A fully-customizable plugin for Payload CMS to create a collection for comments, reviews, or other user-submitted feedback on your website or web application.
- Core Features
- Use Cases
- Installation
- Basic Usage
- Default Options
- Options
- slug
- singularLabel
- admin
- fields
- timestamps
- addCommentPath
- addCommentMethod
- hasPublishedCommentPath
- hasPublishedCommentMethod
- hasPublishedCommentFields
- additionalEndpoints
- collectionsAllowingComments
- sendAlert
- alertRecipients
- alertFrom
- alertSubject
- alertIntro
- alertClosing
- alertEditUrlBase
- autoPublish
- autoPublishConditions
processCommentHandler for New Comments- Submitting a
Requestto the/add-commentAPI Endpoint - Comment Validation
- Adds a collection to your Payload CMS instance for comments with the following features out of the box:
- Standard fields configured by default
- Payload API endpoint to which you can POST comment data
- Comment processing/validation callback
- Option to receive email whenever a new comment is received.
- Fully customizable
- Add, edit, remove collection fields
- Add comment approval logic, including the ability to set parameters to approve when a new comment is received.
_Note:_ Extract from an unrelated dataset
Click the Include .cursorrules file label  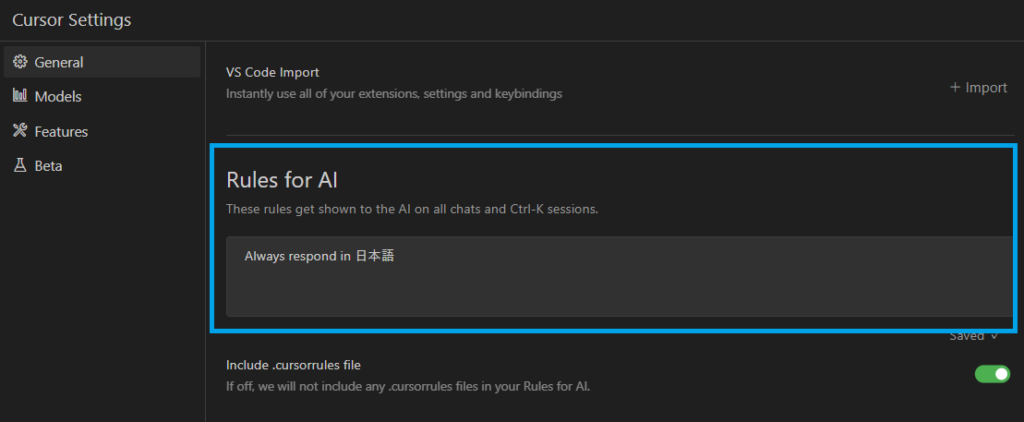click(293, 365)

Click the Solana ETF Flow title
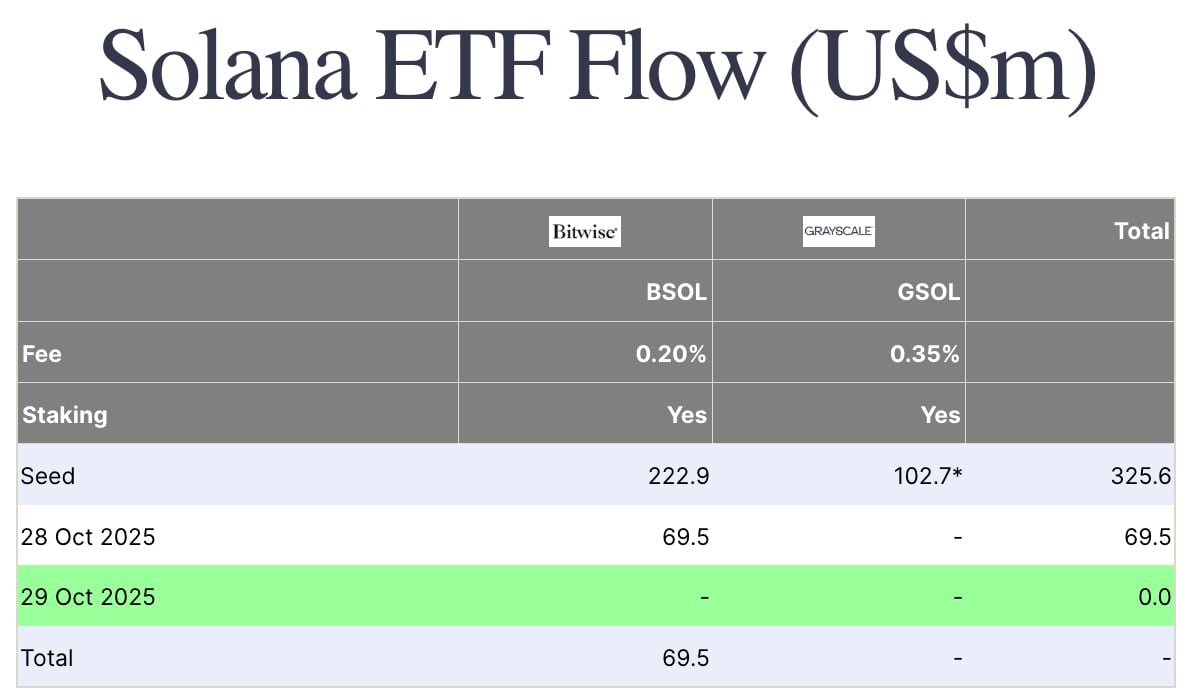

- Customize email sent when a new comment is received.
- Blog/article comments
- Product reviews
- Discussion forums
- Any other user-authored content for your website or Payload application
npm i payload-plugin-comments
In the plugins array of your Payload config, call the plugin with options:
import { buildConfig } from "payload/config";
import search from "@payloadcms/plugin-search";
export default buildConfig({
collections: [
{
slug: "pages",
fields: [],
},
{
slug: "posts",
fields: [],
},
],
plugins: [
comments(),
],
});If you call comments() without an options object, the plugin will add a Comments collection to your Payload instance with the following default options:
const defaultOptions = {
slug: 'comments',
singularLabel: 'comment',
admin: {
defaultColumns: ['id', 'author', 'email', 'isApproved', 'content'],
useAsTitle: 'id',
},
fields: [
{
name: 'author',
type: 'text',
},
{
name: 'email',
type: 'email',
},
{
name: 'content',
type: 'textarea'
},
{
name: 'replyPost',
type: 'relationship',
relationTo: 'posts',
},
{
name: 'replyComment',
type: 'relationship',
relationTo: 'comments',
},
{
name: 'isApproved',
type: 'checkbox',
defaultValue: false,
},
],
timestamps: true,
addCommentPath: '/add-comment',
addCommentMethod: 'post',
hasPublishedCommentPath: '/has-published-comment',
hasPublishedCommentMethod: 'post',
hasPublishedCommentFields: ['email'],
collectionsAllowingComments: [],
sendAlert: false,
alertRecipients: [],
alertFrom: '',
alertSubject: 'Your site received a new comment',
alertIntro: '<p>Your site received the following comment.</p>',
alertClosing: '<p>Please log in to review, approve, or delete this comment.</p>',
alertEditUrlBase: '',
autoPublish: false,
autoPublishConditions: [],
additionalEndpoints: [],
}If you pass in an options object to comments(), whatever property/value pairs you include in your options will override the defaults. Any properties not overridden by the options object you pass will fall back to their default values.
Matches the slug property of the comments collection created. More information in Payload's documentation on Collections
Default value: 'comments'
If you configure your collection to send emails when a new comment is received, this is the term that will be used to refer to the submission in the alert email, e.g.: 'Information about this ${singularLabel}'
Default value: 'comment'
Matches admin property of Payload collection config. More information in Payload's documentation on Collections
Default value:
{
defaultColumns: ['id', 'author', 'email', 'isApproved', 'content'],
useAsTitle: 'id',
}An array of Payload Collection Fields that will appear on the Payload admin screen. This will generally contain the content of the comment, the author, whether the comment is approved for display, and any other data you wish to store regarding the comment, whether it is authored by person submitting the comment or by the Payload admin.
Default value:
{
name: 'author',
type: 'text',
},
{
name: 'email',
type: 'email',
},
{
name: 'content',
type: 'textarea'
},
{
name: 'replyPost',
type: 'relationship',
relationTo: 'posts',
},
{
name: 'replyComment',
type: 'relationship',
relationTo: 'comments',
},
{
name: 'isApproved',
type: 'checkbox',
defaultValue: false,
},Although plugin users can define their own fields, two fields, isApproved and replyPost, are required and will always be added to the collection with the properties specified below, since they are vital to the functionality of the plugin
The plugin will ensure that your collection always has a field with the name isApproved with a type of checkbox. If you want to se the defaultValue to true, you can include the following in your fields array when passing in options to the comment function:
{
name: 'isApproved',
type: 'checkbox',
defaultValue: true,
}Read the Payload documentation on Collection Fields for more information.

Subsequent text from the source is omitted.